◆ The task:
Would you retype the listing below exactly as given?

------------------------

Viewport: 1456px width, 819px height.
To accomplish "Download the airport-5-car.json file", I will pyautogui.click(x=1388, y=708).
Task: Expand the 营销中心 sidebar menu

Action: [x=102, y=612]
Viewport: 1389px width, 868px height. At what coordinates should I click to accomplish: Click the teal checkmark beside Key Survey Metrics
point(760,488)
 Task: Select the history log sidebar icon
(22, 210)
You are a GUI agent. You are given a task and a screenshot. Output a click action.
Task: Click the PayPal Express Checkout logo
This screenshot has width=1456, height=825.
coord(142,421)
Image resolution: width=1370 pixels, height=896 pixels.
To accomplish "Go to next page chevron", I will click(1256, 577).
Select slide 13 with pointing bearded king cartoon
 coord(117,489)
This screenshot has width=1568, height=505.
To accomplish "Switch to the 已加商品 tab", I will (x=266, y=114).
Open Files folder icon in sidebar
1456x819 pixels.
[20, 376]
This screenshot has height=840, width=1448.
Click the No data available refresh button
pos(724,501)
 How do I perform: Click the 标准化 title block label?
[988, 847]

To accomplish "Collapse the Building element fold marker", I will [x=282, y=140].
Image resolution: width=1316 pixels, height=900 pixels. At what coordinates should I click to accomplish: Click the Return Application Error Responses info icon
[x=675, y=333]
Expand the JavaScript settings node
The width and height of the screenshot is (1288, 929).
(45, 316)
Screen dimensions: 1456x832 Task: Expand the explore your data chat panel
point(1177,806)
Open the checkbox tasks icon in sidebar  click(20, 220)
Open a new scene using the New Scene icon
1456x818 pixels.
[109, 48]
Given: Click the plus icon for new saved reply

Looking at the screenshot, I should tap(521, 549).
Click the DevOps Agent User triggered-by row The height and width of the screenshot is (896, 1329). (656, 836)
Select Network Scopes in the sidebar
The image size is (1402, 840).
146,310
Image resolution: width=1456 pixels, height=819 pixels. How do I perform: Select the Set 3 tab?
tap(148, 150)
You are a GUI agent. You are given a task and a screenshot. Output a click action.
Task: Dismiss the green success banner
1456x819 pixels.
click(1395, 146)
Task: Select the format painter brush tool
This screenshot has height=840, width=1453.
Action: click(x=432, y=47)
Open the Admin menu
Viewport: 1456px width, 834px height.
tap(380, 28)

------------------------

◆ Task solution:
Viewport: 1456px width, 819px height.
To accomplish "Download the airport-5-car.json file", I will pyautogui.click(x=1388, y=708).
Task: Expand the 营销中心 sidebar menu

Action: [x=102, y=612]
Viewport: 1389px width, 868px height. At what coordinates should I click to accomplish: Click the teal checkmark beside Key Survey Metrics
point(760,488)
 Task: Select the history log sidebar icon
(22, 210)
You are a GUI agent. You are given a task and a screenshot. Output a click action.
Task: Click the PayPal Express Checkout logo
This screenshot has width=1456, height=825.
coord(142,421)
Image resolution: width=1370 pixels, height=896 pixels.
To accomplish "Go to next page chevron", I will click(1256, 577).
Select slide 13 with pointing bearded king cartoon
 coord(117,489)
This screenshot has width=1568, height=505.
To accomplish "Switch to the 已加商品 tab", I will (x=266, y=114).
Open Files folder icon in sidebar
1456x819 pixels.
[20, 376]
This screenshot has height=840, width=1448.
Click the No data available refresh button
pos(724,501)
 How do I perform: Click the 标准化 title block label?
[988, 847]

To accomplish "Collapse the Building element fold marker", I will [x=282, y=140].
Image resolution: width=1316 pixels, height=900 pixels. At what coordinates should I click to accomplish: Click the Return Application Error Responses info icon
[x=675, y=333]
Expand the JavaScript settings node
The width and height of the screenshot is (1288, 929).
(45, 316)
Screen dimensions: 1456x832 Task: Expand the explore your data chat panel
point(1177,806)
Open the checkbox tasks icon in sidebar  click(20, 220)
Open a new scene using the New Scene icon
1456x818 pixels.
[109, 48]
Given: Click the plus icon for new saved reply

Looking at the screenshot, I should tap(521, 549).
Click the DevOps Agent User triggered-by row The height and width of the screenshot is (896, 1329). (656, 836)
Select Network Scopes in the sidebar
The image size is (1402, 840).
146,310
Image resolution: width=1456 pixels, height=819 pixels. How do I perform: Select the Set 3 tab?
tap(148, 150)
You are a GUI agent. You are given a task and a screenshot. Output a click action.
Task: Dismiss the green success banner
1456x819 pixels.
click(1395, 146)
Task: Select the format painter brush tool
This screenshot has height=840, width=1453.
Action: click(x=432, y=47)
Open the Admin menu
Viewport: 1456px width, 834px height.
tap(380, 28)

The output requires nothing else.